À Saint-Denis, il a existé au moins trois bains-douches, dont l’un au niveau de l’église Neuve à la Gare et l’autre à proximité de l’hôpital Casanova, selon plusieurs témoignages. Le dernier établissement se situait à la Plaine, rue Saint-Just, à l’emplacement de l’actuelle Maison de quartier. Sur le fronton du bâtiment, il est encore inscrit « bains-douches ». C’est la dernière trace de ce patrimoine historique. Cet équipement public a été sans doute construit dans l’entre-deux-guerres, selon Jean-Jacques Clément, bénévole à l’association Mémoire vivante de la Plaine. « C’était le seul moment de la semaine ou l’on avait l’occasion de se prendre pour un riche, de se détendre dans un endroit bien chaud enveloppé de vapeur, d’ouvrir un robinet avec de l’eau chaude, un luxe comme l’on disait », se souvient Marcel, 82 ans, qui a fréquenté l’établissement jusqu’aux années 1950. Mais l’affluence a ensuite baissé, en même temps que les appartements se modernisaient.
Fermeture il y a une douzaine d’années
Agent à la Maison de quartier depuis plus de trente ans, Kamel Mensous a vu la fermeture de cet équipement public il y a une douzaine d’années. Rénové au début des années 1990, il comptait 20 cabines. « Il y avait encore beaucoup de monde quand ça a fermé », se rappelle Kamel. Mais il explique que des problèmes d’organisation et d’accueil d’une population précaire et des usagers de la Maison de quartier ont poussé la Ville a fermé l’établissement. Aujourd’hui, les plus pauvres peuvent se laver à la Maison de la solidarité dans le nord de Saint-Denis, mais ce dispositif est uniquement réservé aux personnes sans-abri et certains jours de la semaine.

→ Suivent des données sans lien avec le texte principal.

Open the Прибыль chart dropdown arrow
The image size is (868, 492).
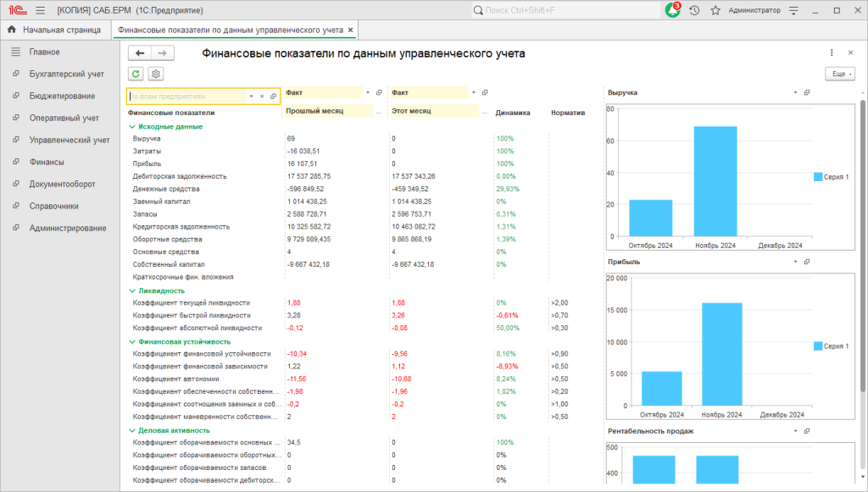tap(795, 262)
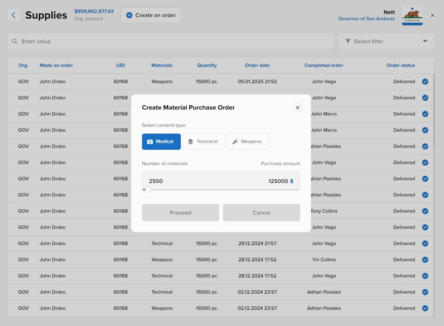Close the Create Material Purchase Order dialog

coord(297,108)
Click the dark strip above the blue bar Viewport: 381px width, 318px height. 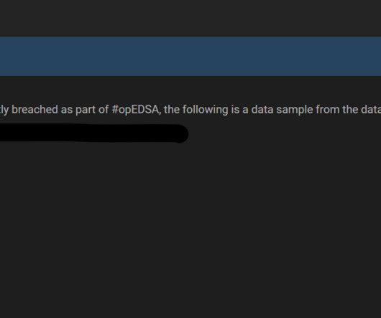click(191, 19)
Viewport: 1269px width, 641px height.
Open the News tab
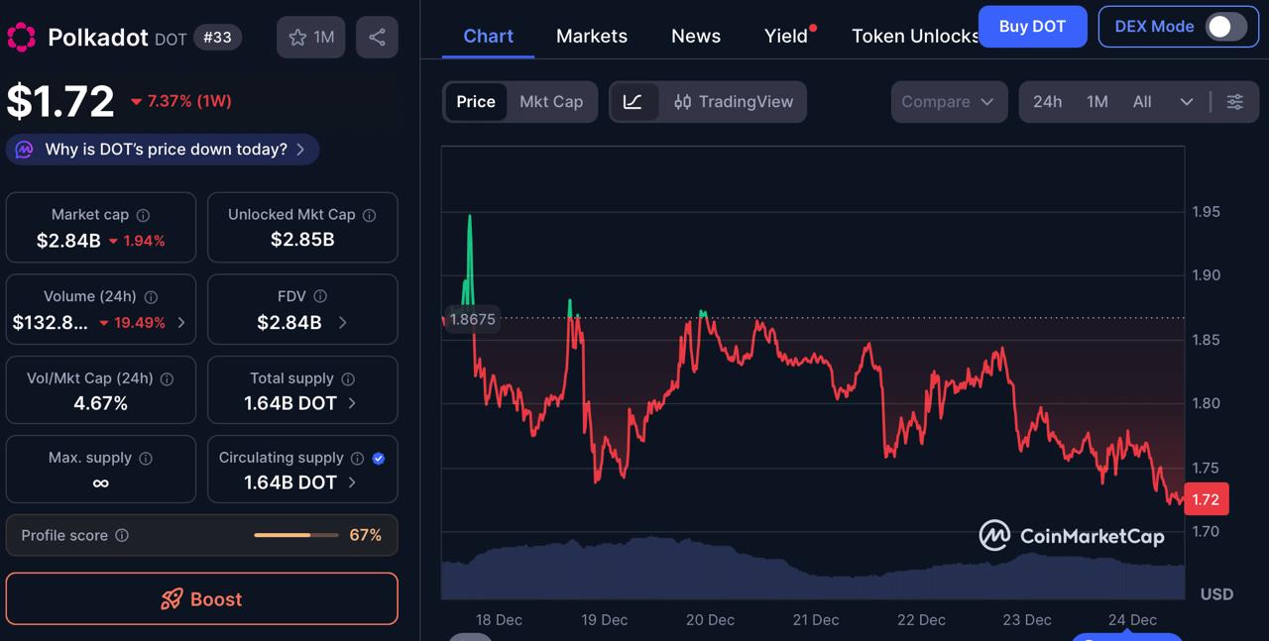tap(695, 36)
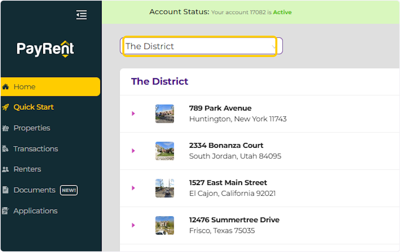
Task: Click the Properties house icon
Action: tap(6, 128)
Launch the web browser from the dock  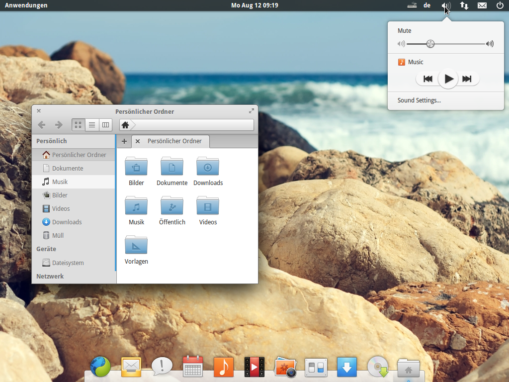(100, 367)
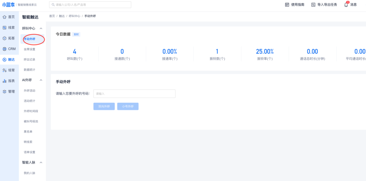Open 使用指南 user guide link
Screen dimensions: 366x181
(295, 5)
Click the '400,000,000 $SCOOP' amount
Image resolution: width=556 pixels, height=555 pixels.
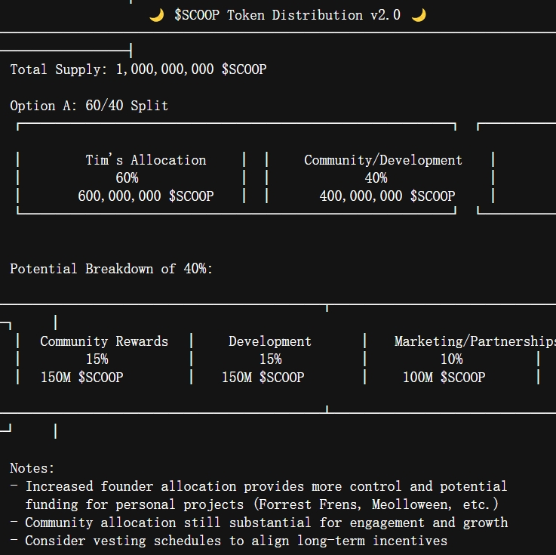point(387,196)

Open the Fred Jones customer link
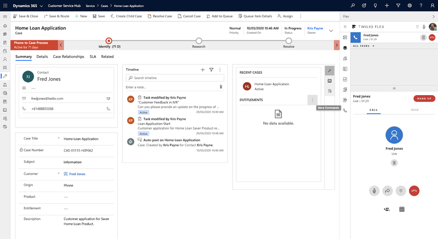click(77, 174)
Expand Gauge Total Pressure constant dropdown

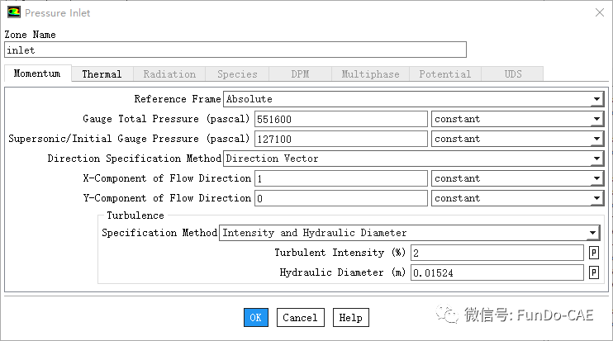(596, 119)
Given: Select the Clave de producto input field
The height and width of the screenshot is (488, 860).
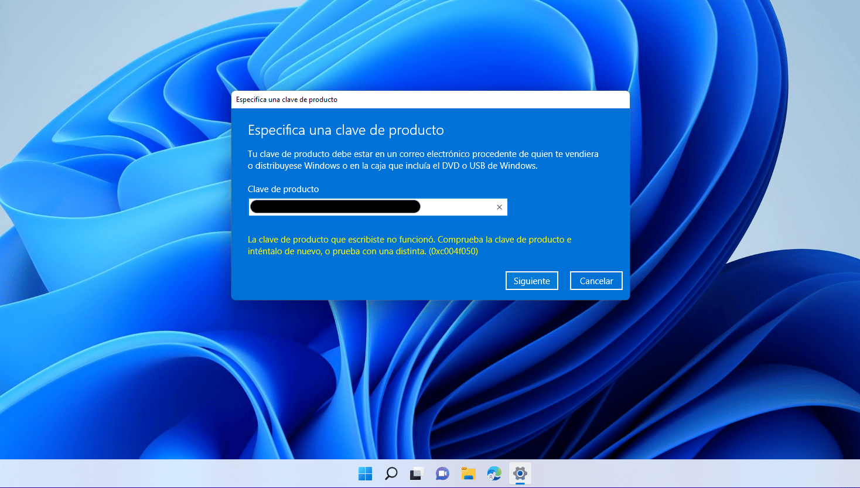Looking at the screenshot, I should (x=457, y=207).
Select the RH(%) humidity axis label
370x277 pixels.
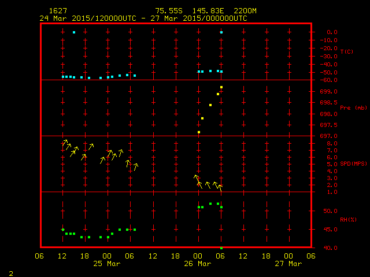[347, 220]
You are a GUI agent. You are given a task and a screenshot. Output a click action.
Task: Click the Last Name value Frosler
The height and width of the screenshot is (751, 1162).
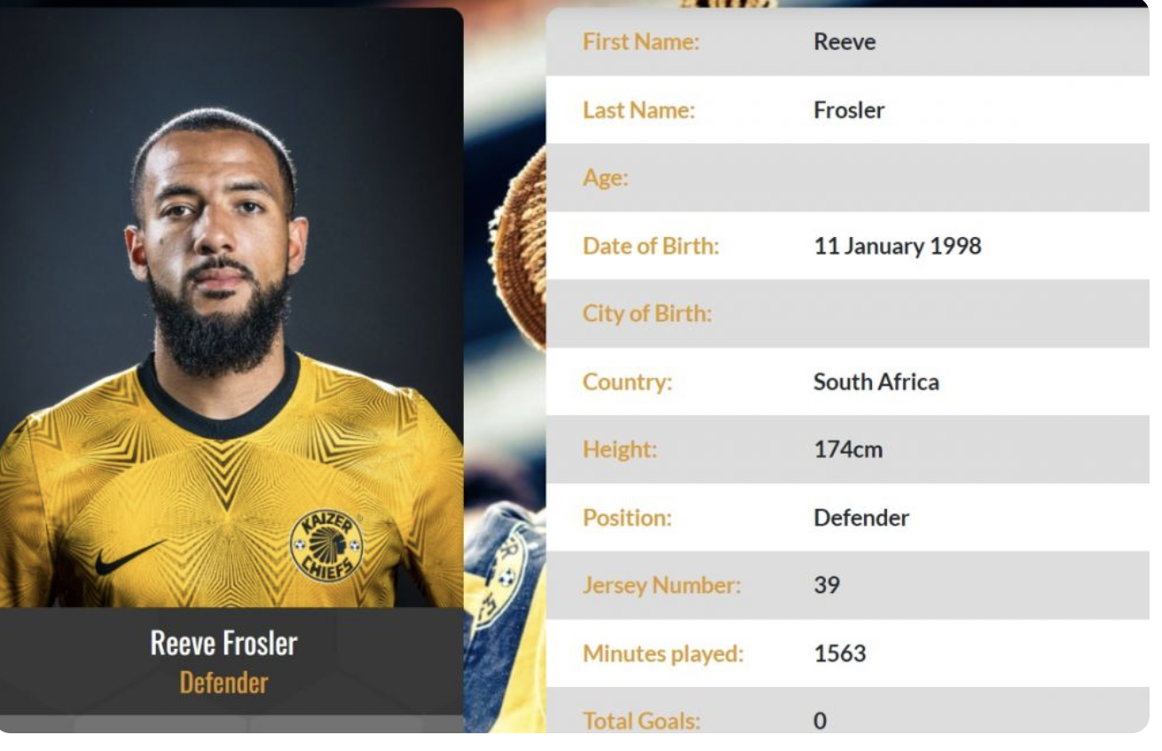tap(849, 110)
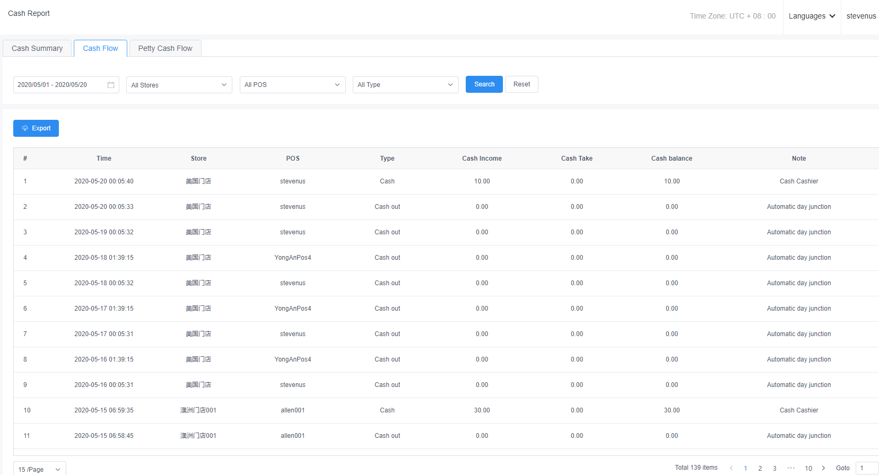This screenshot has height=475, width=879.
Task: Click the Reset button
Action: [521, 84]
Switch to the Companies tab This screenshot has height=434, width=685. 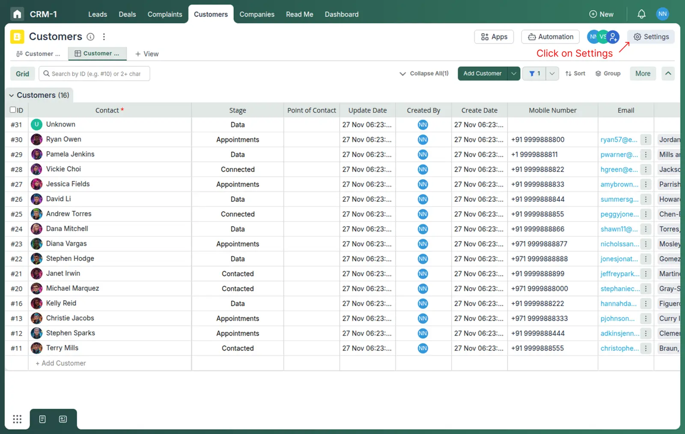click(x=257, y=14)
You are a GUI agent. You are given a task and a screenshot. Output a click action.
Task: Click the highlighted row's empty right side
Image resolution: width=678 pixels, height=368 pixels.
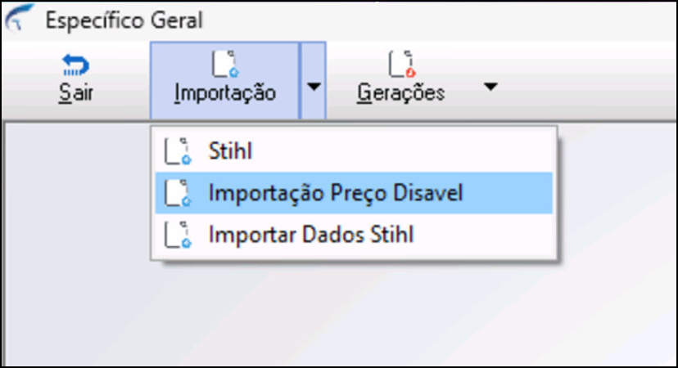pyautogui.click(x=506, y=193)
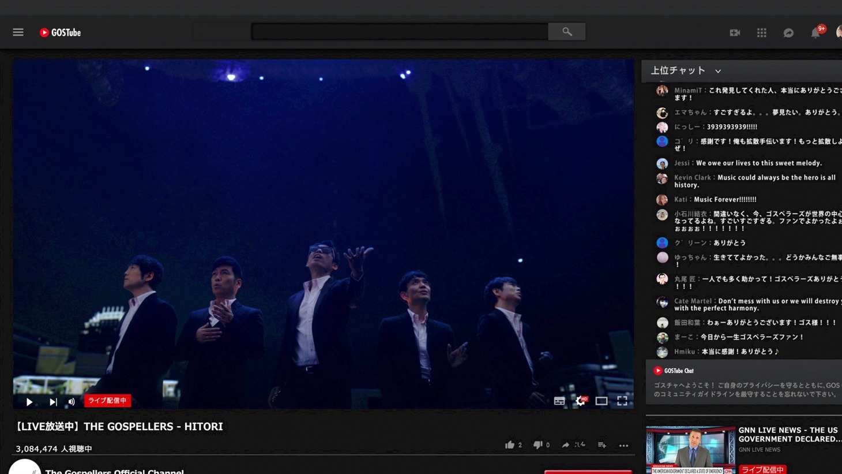Toggle subtitles in the video player
The width and height of the screenshot is (842, 474).
tap(559, 401)
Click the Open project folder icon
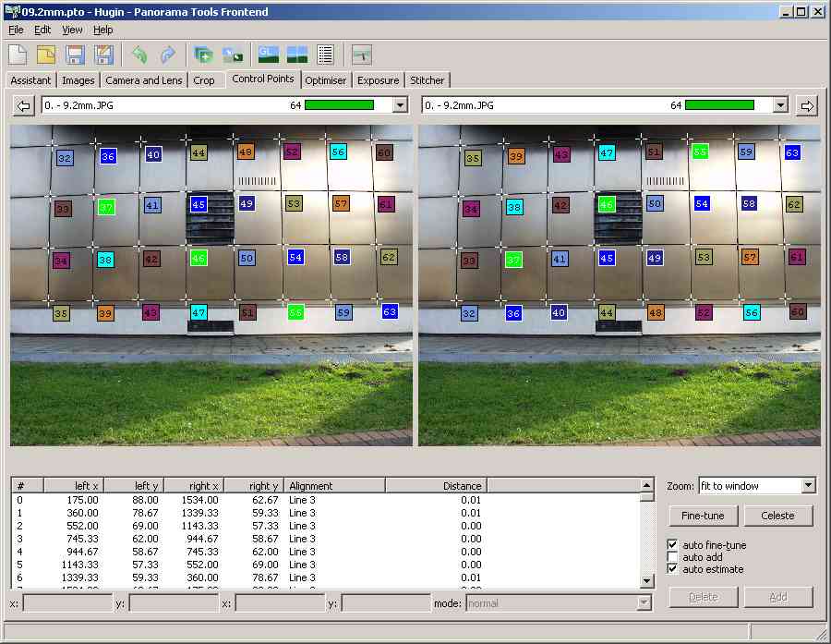831x644 pixels. point(46,55)
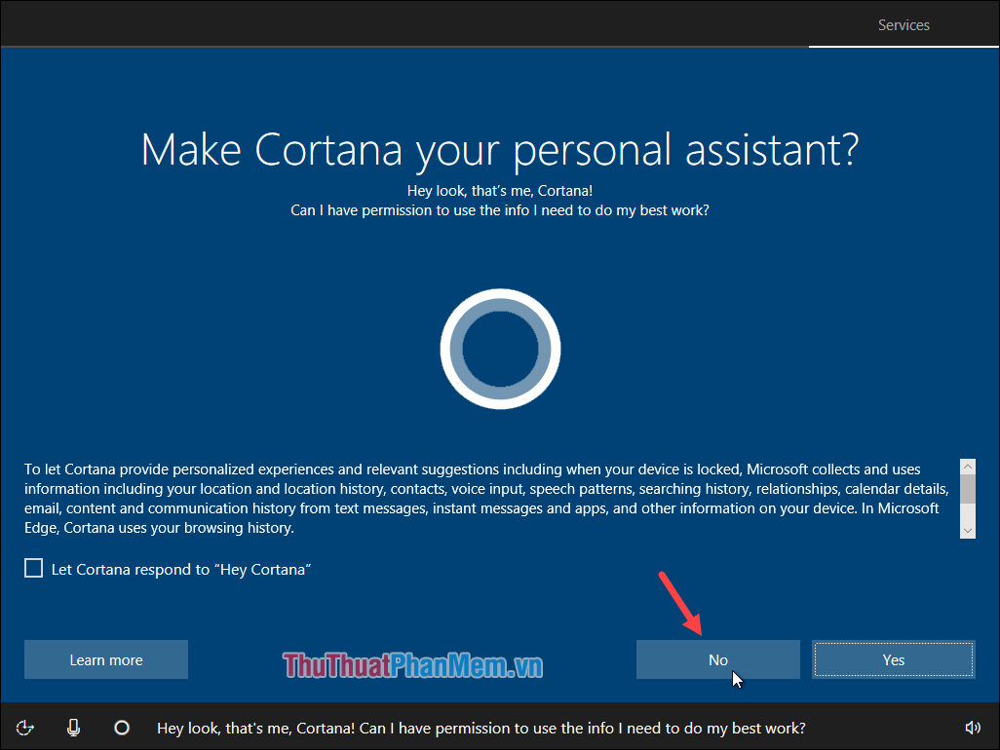Viewport: 1000px width, 750px height.
Task: Click the large Cortana ring logo
Action: (x=500, y=349)
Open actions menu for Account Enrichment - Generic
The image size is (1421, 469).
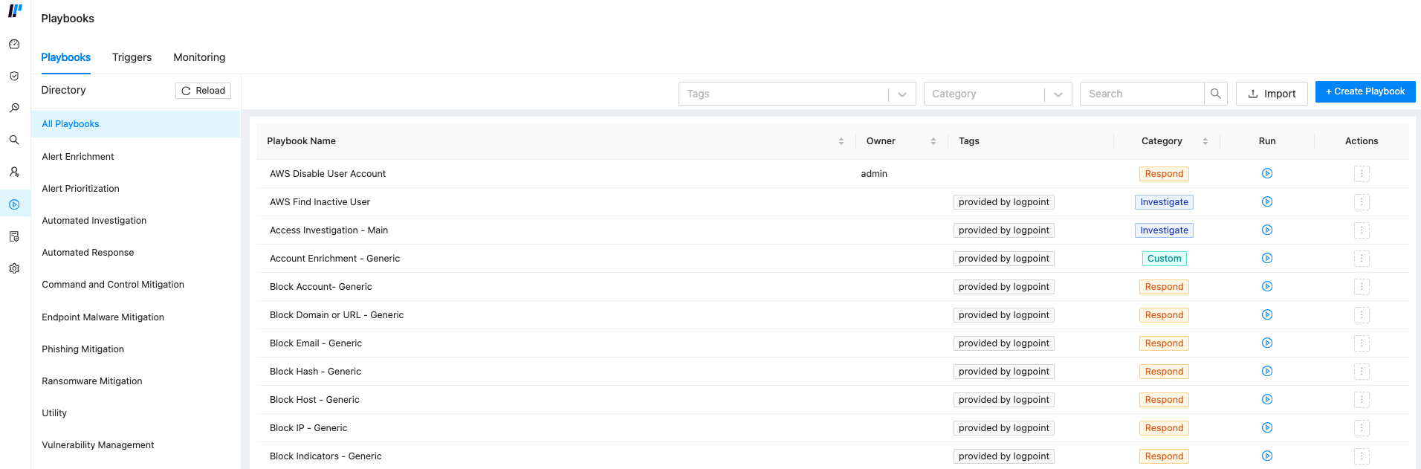[x=1361, y=259]
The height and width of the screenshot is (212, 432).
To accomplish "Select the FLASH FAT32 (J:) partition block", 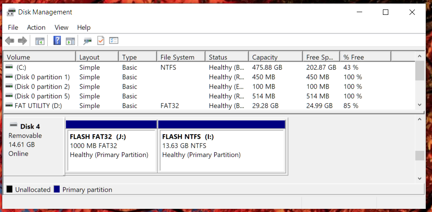I will click(x=111, y=146).
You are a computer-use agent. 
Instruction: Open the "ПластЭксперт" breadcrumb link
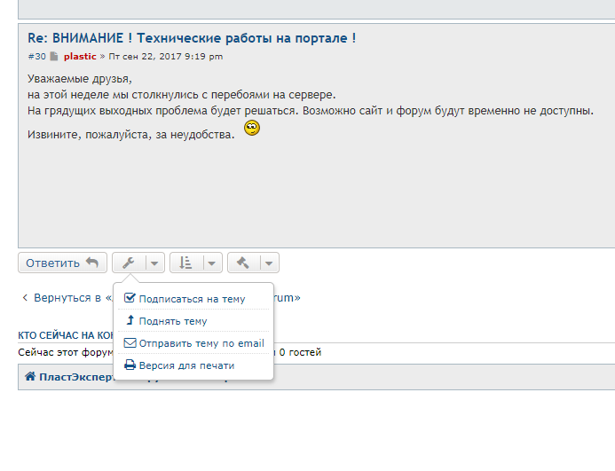75,377
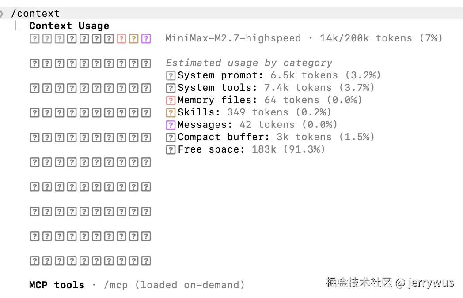Click the prompt chevron before /context
This screenshot has width=463, height=298.
tap(2, 14)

Le Centre d’accueil et d’accompagnement à la réduction des risques des usagers de drogues de Saint-Denis compte aussi quelques cabines. « Ces accompagnements sont indispensables, mais ce n’est pas suffisant. Cela ne concerne pas tout le monde, estime Samuel Bargas. Il faut un lieu public ouvert à tous sans conditions, avec un service pérenne où l’on peut aller quand on veut, sept jours sur sept. Les bains-douches, cela ne concerne pas que les gens à la rue », continue-t-il. En effet, selon l’enquête de l’Ined, les bains-douches de Paris sont fréquentés par les plus pauvres mais une part non-négligeable – 48% des usagers – est logée ou hébergée.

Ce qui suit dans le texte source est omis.